Le portrait historique de la rivière Moisie
La rivière Moisie prend naissance à plus de 500 mètres d’altitude, près de la ligne du partage des eaux des bassins de l’Atlantique et du Saint-Laurent, dans le secteur des lacs Ménistouc et Opocopa. Le parcours d’environ 400 kilomètres à travers un bassin versant de 19 000 kilomètres carrés s’achève dans le golfe du Saint-Laurent, au détour de la localité de Moisie, environ 25 kilomètres à l’est de Sept-Îles. Les deux plus importants des neuf affluents majeurs de la Moisie sont la rivière aux Pékans, au nord, et la rivières Nipissis, au sud.
Au premier coup d’œil, Jacques Cartier, en 1535, est intrigué par cette « rivière d’eau douce » dans laquelle s’ébattent « plusieurs poissons qui ont formé de chevaux lesquels vont à la terre de nuit ». Les poissons – chevaux de l’explorateur sont les pinnipèdes. La description de la rivière douce de Chevaux se retrouve sur la carte de Meractor (1569).
Quarante ans plus tard, Marc Lescarbot fait référence aux mêmes mammifères marins, d’une façon tout aussi approximative que Cartier. Il mentionne que la rivière « est appelée aujourd’hui Chischedec d’un nom de l’imposition des Sauvages, où il y a grande quantité de chevaux aquatiques dits Hippopotames. Samuel de Champlain à son tour fixera ce nom sur les cartes de 1612 et 1613. La dénomination contemporaine apparaît vers la fin du XVIIe siècle.
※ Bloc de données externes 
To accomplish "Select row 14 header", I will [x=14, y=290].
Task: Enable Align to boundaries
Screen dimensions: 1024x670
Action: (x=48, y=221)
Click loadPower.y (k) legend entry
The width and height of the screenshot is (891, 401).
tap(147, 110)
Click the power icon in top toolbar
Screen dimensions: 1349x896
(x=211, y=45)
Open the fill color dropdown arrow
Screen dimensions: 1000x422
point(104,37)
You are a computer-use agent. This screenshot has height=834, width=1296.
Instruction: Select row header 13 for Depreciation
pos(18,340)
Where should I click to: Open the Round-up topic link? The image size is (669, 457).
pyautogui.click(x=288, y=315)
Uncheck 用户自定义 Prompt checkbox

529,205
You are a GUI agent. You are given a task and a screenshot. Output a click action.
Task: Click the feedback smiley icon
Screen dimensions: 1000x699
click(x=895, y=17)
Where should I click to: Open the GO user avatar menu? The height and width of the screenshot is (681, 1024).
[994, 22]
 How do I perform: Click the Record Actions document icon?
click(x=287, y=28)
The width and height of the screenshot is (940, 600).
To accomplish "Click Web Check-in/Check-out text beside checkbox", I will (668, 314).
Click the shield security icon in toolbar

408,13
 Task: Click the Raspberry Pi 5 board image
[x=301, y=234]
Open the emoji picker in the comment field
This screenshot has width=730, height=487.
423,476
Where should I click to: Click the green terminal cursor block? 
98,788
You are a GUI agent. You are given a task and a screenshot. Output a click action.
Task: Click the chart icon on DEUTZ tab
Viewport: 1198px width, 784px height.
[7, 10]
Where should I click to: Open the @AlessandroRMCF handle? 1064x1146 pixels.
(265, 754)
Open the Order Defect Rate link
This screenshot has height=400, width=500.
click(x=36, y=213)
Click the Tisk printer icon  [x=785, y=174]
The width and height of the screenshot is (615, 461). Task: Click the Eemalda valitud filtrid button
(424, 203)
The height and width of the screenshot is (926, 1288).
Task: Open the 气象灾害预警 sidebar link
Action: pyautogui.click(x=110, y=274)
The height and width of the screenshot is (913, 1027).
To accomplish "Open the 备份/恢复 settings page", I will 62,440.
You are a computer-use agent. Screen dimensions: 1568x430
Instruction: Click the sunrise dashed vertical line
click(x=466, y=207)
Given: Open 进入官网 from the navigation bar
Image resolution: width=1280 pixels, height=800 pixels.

En 1685, la carte de J.-B.-L. Franquelin présente le cours d’eau qu’il appelle R. Moysye, alors que Jean Deshayes inscrira Moisie sursa carte de 1695 et que Joseph Bouchette indiquera « Moisi ou Moose River » en 1831.
L’origine et la signification du nom demeurent nébuleuses. Pierre-Georges Roy (1906) en relie le choix au patronyme Moisy, encore assez répandu en France. L’Encyclopédia of Canada croit y reconnaître un nom de famille montagnais. L’hypothèse la plus fréquemment admise, celle de René Bélanger, en 1873, soutient que Moisie émane de l’ancien français moise, ou moyse, qui désigne la berge humide d’une rivière. Le cours d’eau ne renie pas pour autant son héritage autochtone. Une carte de 1870 de 1870 utilise la double forme « rivière Moisy ou Misthipu ». Eugène Rouillard, en 1906, écrira que « les sauvages appellent la rivière Moisie Mist-grande sipi, ce qui peut se traduire par grande rivière, tout comme Mississipi ». Le propos est repris par René Bélanger qui précise que, « pour les Indiens, c’était Mastashibou (la grande rivière) ». Les variantes Mishtashipit et Mistasipi on également été répertoriées.
Au cours de leur histoire, les peuples autochtones, plus particulièrement les Innus (Montagnais), ont utilisé la Moisie comme voie de pénétration dans les terres de la côte. On ne s’étonne pas de la voir figurer parmi les plus imposantes rivières de la Côte-Nord, ni de la renommée qui la met au rang des cinq meilleures rivières à saumon du monde, ce qui ne l’empêche nullement d’offrir des activités récréotouristiques telles que la chasse au gros et au petit gibier, le canot-camping et la baignade.
La route du fer
À la jonction avec la Nipissis, la Moisie se monte plus conciliante. Elle cède le pas au chemin de fer de la North Shore & Labrador Railway (QNS & L), qui longe ses rives entre les kilomètres 27 et 54. De nombreux passages profitent du train pour Sept-Îles, Schefferville et labrador city, autrefois affecté exclusivement au service de la mine de fer. En fait, au-delà de l’embouchure, le rail procure l’unique accès terrestre à la rivière.
À la fin des années 1940, des travaux d’exploration mettent au jour une réserve à ciel ouvert de plus de 400 millions de tonnes de minerai de fer près de Knob Lake, dans la région de Schefferville. En 1950, l’Iron Ore Company (IOC) amorce son projet avec la construction d’une voie de 573 kilomètres qui reliera le secteur minier de Schefferville au terminus de Sept-Îles. Le projet prévoit la manutention de 10 millions de tonnes de minerai annuellement. En février 1954, on enfonce le crampon doré traditionnel qui symbolise la fin des travaux de construction du chemin de fer QNS & L. Un premier convoi de minerai de fer est acheminé en juillet de la même année. Cinquante ans et de nombreux développements plus tard, l’IOC aura extrait plus d’un milliard de tonnes de minerai de fer brut de la taïga environnante.
(Source : Rivières du Québec, Découverte d’une richesse patrimoniale et naturelle. Par Annie Mercier et Jean-François Hamel. Les éditions de l’Homme, une division du groupe Sogides).